Ever since Google launched its $199 Nexus 7 last year, tablet makers have been looking for ways to come up with even cheaper devices to undercut Google and other brands who targeted the sub-$200 space. Smaller form factors were popularised by Apple’s iPad mini, too. As a result the tablet underwent a massive transformation over the last 12 to 15 months in what can only be described as a race to the bottom. However, we’re not at the bottom just yet.
Big brands have started rolling out cheaper devices, first hitting the $149 mark and now going towards $99. The white-box gang is already there and cheap tablets are slowly making their presence felt. According to Bloomberg, sales of sub-$149 tablets will account for almost 35 percent of the US market next year, up from 25 percent in 2011.
However, cheap tablets have evolved. The average $199 or $149 tablet two years ago was absolutely horrible, but this is no longer the case. Here are a few examples proving that cheap tablets have come a long way.
The cheap white-box tablet, anno 2011, usually shipped with 512MB of memory, single-core A8 processor and low-res 1024×600 or 1024×768 TN panel. Some even featured outdated resistive touchscreens. However, 1GB of RAM is now the bare minimum, while many cheap tablets already pack 2GB. Practically all cheap tablets now sport IPS panels and it’s even possible to get a WUXGA (2048×1536) tablet for as little as $200, or ~€160 in Euroland. Dual-core A9 or quad-core A7 processors are standard, but there are even some A9 quads available for that sort of money.
Components are getting ridiculously cheap, allowing vendors to add more for less. This is especially true of processors and displays.
Several companies are churning out cheap ARM SoCs and it is estimated that Rockchip can sell a SoC for as little as $5. MediaTek is currently shipping one in five SoCs on the planet and most of them are cheap, A7-based parts.

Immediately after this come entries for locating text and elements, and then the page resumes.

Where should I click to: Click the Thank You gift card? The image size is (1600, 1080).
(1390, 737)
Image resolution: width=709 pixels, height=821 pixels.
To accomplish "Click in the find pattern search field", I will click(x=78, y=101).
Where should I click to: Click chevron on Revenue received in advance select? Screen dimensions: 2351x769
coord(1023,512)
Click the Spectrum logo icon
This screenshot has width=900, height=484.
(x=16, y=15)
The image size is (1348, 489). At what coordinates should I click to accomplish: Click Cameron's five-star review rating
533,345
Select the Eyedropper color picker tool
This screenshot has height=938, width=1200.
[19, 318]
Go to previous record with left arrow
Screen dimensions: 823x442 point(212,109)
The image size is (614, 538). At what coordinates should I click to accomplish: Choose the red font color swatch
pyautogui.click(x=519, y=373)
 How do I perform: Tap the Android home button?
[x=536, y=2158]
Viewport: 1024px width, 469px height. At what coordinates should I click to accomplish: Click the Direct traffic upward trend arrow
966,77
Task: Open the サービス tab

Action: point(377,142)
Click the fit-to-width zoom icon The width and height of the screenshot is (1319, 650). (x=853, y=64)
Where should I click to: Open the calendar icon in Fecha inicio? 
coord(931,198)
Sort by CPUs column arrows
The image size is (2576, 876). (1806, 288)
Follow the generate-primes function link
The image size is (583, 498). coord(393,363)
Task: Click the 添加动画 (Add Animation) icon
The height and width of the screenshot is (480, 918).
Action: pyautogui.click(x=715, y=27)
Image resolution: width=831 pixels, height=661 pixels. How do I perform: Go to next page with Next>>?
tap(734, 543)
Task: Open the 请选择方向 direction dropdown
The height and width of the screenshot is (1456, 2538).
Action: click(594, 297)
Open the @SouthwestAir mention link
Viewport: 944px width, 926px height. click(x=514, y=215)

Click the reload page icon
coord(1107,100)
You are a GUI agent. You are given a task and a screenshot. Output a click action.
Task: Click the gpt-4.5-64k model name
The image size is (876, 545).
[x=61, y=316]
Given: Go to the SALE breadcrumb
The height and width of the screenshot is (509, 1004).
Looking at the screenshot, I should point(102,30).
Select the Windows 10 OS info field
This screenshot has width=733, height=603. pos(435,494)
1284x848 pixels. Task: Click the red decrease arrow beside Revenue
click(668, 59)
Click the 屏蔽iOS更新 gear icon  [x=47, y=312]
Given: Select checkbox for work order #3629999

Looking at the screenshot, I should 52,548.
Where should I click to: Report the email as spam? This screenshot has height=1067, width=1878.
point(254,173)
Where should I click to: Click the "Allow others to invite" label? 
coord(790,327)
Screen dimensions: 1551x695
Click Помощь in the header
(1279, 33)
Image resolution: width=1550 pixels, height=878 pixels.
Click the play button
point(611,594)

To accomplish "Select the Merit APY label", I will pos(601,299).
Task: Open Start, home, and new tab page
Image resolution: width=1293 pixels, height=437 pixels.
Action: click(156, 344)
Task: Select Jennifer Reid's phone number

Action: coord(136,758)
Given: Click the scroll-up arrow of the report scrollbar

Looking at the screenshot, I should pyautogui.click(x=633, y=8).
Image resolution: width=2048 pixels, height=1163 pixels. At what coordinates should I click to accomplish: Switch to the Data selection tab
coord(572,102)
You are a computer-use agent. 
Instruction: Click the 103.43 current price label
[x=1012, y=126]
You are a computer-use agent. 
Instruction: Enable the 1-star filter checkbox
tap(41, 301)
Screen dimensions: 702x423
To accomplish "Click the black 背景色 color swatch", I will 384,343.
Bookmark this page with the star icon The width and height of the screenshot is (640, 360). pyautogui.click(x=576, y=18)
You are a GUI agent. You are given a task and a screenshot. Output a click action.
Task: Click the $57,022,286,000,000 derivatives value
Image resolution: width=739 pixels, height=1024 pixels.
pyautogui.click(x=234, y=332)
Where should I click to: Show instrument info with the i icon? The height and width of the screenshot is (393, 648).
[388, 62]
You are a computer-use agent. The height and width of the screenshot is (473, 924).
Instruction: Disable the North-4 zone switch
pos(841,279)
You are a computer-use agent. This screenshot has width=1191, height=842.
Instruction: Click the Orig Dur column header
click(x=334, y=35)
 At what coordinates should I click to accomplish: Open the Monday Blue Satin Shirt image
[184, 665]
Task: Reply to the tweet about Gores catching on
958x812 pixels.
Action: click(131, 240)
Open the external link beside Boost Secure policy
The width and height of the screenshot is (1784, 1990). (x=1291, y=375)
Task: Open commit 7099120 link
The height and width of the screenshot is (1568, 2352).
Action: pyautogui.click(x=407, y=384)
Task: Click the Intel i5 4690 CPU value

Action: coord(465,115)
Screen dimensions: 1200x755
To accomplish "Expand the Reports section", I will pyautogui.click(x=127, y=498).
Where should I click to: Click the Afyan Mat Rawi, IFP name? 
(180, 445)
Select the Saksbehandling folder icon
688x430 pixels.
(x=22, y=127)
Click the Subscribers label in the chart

Prices of relatively high-quality IPS displays have tumbled as well and many cost less than $10. Prices or RAM and NAND have gone down as well, but the drop wasn’t as drastic. All in all, Bloomberg reckons the cost of components used in today’s cheap and cheerful tablets is $60, down from $175 in 2011.
It should be noted that cheap tablets, or the companies behind them, don’t get nearly as much press as they should. After all, cheap tablets will make up a third of all tablet shipments next year, but tech sites are focusing on clickbait, pricey high-end models churned out by brands who tend to advertise on the same sites.
It’s all somewhat reminiscent of the vanilla PC boom in the mid eighties, although we don’t believe cheap tablets can replicate the success of cheap PCs three decades ago.